Quando o trabalho incomum se torna um hábito Edgard montando uma das aulas de Anatomia Humana.
Foto: Lucas Faustino
Edgard da Rosa Santurion, 63 anos, é formado em Educação Física e Técnico em Anatomia e Necropsia. Seu local de trabalho é o Departamento de morfologia, prédio 19, onde teve inclusive algumas aulas na época da graduação. Antes de prestar concurso para a UFSM, trabalhou doze anos em escolas estaduais da cidade, entre elas os colégios Manuel Ribas e Profª. Maria da Rocha.
Edgard completa 22 anos de trabalho na Universidade no próximo dia 8 de julho. Ele já é aposentado, mas continua trabalhando porque ainda pretende fazer alguns cursos de qualificação e melhorar sua condição financeira.
A opção pelo Técnico em Anatomia e Necropsia foi por ser a área mais próxima dos conhecimentos adquiridos na graduação. Além disso, afirma que “não pode ficar muito tempo parado e, por isso, não gostaria de ocupar um cargo em que tivesse de ficar o dia inteiro atrás de uma mesa”.
O trabalho como técnico consiste em montar as aulas práticas para as disciplinas de Anatomia Humana e Veterinária. Os professores preenchem um formulário com a indicação das peças anatômicas que vão utilizar. Edgar e outros dois funcionários providenciam o pedido.
Trabalhar diariamente com cadáveres humanos, para a maioria das pessoas, não é um ofício comum. Contudo, após mais de duas décadas exercendo a profissão, Edgard afirma que o trabalho acabou tornando-se um hábito. Segundo ele, “as pessoas até perguntam se não dá um pouco de medo ao sair do prédio à noite, se não causa pesadelos, mas na verdade isso nunca chegou a ocorrer”.

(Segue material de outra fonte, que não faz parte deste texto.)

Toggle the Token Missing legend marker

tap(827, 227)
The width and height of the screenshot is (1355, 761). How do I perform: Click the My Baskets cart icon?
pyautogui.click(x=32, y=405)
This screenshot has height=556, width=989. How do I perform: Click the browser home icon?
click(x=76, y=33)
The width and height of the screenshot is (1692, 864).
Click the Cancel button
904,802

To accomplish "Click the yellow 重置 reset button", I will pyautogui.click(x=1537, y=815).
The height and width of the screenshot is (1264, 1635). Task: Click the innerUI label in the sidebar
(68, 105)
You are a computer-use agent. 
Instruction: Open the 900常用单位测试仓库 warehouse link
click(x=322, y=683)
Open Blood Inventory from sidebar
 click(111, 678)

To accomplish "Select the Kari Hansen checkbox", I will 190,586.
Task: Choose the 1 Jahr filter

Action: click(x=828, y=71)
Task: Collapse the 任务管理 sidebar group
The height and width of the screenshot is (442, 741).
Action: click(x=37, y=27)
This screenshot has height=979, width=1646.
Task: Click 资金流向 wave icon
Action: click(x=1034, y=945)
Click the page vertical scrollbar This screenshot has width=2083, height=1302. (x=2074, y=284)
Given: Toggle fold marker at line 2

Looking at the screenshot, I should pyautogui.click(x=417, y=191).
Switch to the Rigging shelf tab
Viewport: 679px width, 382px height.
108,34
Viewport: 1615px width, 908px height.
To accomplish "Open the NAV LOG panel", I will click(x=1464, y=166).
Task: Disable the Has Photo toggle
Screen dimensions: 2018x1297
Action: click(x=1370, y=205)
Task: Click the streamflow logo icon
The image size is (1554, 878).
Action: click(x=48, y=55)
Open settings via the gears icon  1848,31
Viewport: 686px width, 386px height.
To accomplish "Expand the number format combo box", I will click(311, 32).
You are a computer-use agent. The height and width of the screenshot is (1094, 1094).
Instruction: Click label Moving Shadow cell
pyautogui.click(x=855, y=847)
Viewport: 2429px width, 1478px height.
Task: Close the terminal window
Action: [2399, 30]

Edgard e seus colegas de trabalho estão de tal modo acostumados com a profissão que se referem a algumas peças de estudo de uma maneira um tanto quanto peculiar. Sem descuidar do respeito ao ser humano e ética profissional, os cadáveres são tratados por “apelidos carinhosos”, como ele mesmo menciona. Assim, pelos corredores do prédio, é normal ouvir que determinado jogador de futebol ou personalidade política tem de ser levado para uma das salas.
Segundo Edgard, “as pessoas em geral desconhecem as funções ligadas à área e confundem algumas situações, como o processo de liberação dos cadáveres para estudo”. Hoje as peças vêm do Instituto Médico Legal de Porto Alegre e, além da demora causada pela legalização, possuem custo muito alto. O desconhecimento com relação ao processo leva a um fato bastante curioso. Algumas pessoas, alegando estar com uma doença grave e sérias dificuldades financeiras, procuram o departamento para vender o corpo após o óbito.
Muitas das peças utilizadas nas aulas de Anatomia possuem mais de vinte anos. Isso só é possível devido ao alto grau de conservação do formol, produto químico usado na preparação das peças anatômicas para estudo. O produto, no entanto, é bastante prejudicial à saúde e possui cheiro forte.
O contato com o formol e o ácido fênico, usado como antibactericida, é apontado como a maior dificuldade no trabalho. Este último produto é também o responsável pela cor escura dos cadáveres, uma das dúvidas mais recorrentes entre as pessoas que visitam o local.